**Task brief**:
Please count the lines in the records that contain the string "pixels", with case counting, and give only that number.

[Collection entries]

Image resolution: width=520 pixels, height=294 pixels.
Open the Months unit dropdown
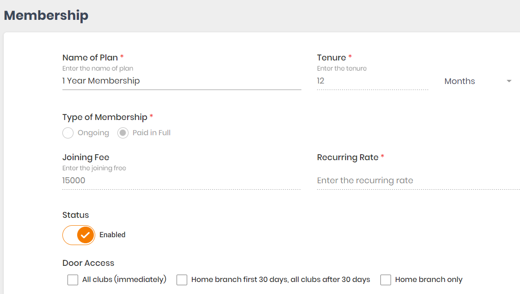point(478,81)
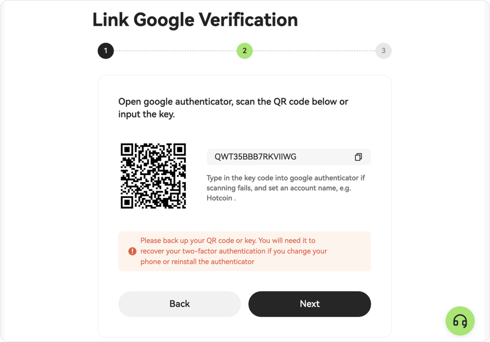Copy the authenticator key with the copy icon
This screenshot has width=490, height=342.
point(358,157)
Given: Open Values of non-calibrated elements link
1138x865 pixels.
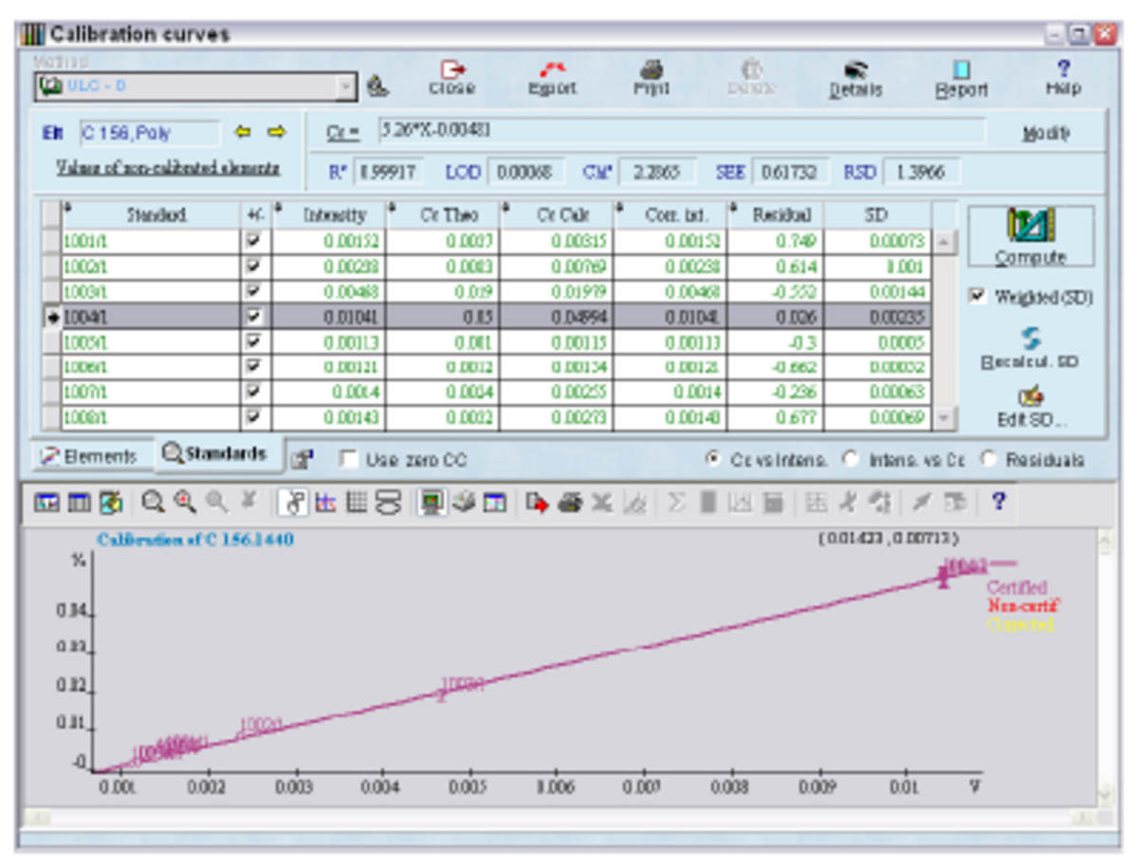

**Exercise answer**:
2